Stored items
+===+

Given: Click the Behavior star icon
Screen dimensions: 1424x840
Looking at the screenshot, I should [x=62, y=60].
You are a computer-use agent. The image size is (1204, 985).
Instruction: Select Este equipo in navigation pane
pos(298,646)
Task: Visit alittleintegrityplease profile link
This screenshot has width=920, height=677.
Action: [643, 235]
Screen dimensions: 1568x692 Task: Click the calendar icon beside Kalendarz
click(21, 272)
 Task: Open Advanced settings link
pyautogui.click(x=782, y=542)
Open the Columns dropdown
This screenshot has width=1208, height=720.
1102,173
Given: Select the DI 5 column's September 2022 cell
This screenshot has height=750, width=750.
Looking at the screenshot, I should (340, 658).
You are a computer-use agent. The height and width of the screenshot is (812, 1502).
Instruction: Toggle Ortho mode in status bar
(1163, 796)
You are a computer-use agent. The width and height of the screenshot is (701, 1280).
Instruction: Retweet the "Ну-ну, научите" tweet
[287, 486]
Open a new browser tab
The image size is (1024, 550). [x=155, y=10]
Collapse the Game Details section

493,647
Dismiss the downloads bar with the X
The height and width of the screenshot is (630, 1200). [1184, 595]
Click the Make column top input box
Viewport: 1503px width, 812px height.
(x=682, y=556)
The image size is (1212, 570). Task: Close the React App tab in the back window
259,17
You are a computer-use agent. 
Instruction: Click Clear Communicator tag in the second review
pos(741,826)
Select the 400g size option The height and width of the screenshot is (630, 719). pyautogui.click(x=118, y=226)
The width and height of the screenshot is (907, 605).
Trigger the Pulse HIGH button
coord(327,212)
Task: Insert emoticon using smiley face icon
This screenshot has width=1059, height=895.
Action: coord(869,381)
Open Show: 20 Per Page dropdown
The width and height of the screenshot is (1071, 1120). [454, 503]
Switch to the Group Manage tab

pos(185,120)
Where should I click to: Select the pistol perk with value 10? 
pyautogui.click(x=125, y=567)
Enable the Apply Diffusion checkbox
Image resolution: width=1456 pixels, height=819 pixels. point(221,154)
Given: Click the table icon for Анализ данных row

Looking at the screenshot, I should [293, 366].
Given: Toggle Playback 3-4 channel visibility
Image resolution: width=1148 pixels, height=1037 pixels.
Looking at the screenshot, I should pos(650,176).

+===+

## How to complete this task
Using the records above, count the lines that hold the string "computer", and give back only the result.

## Answer to the exercise
4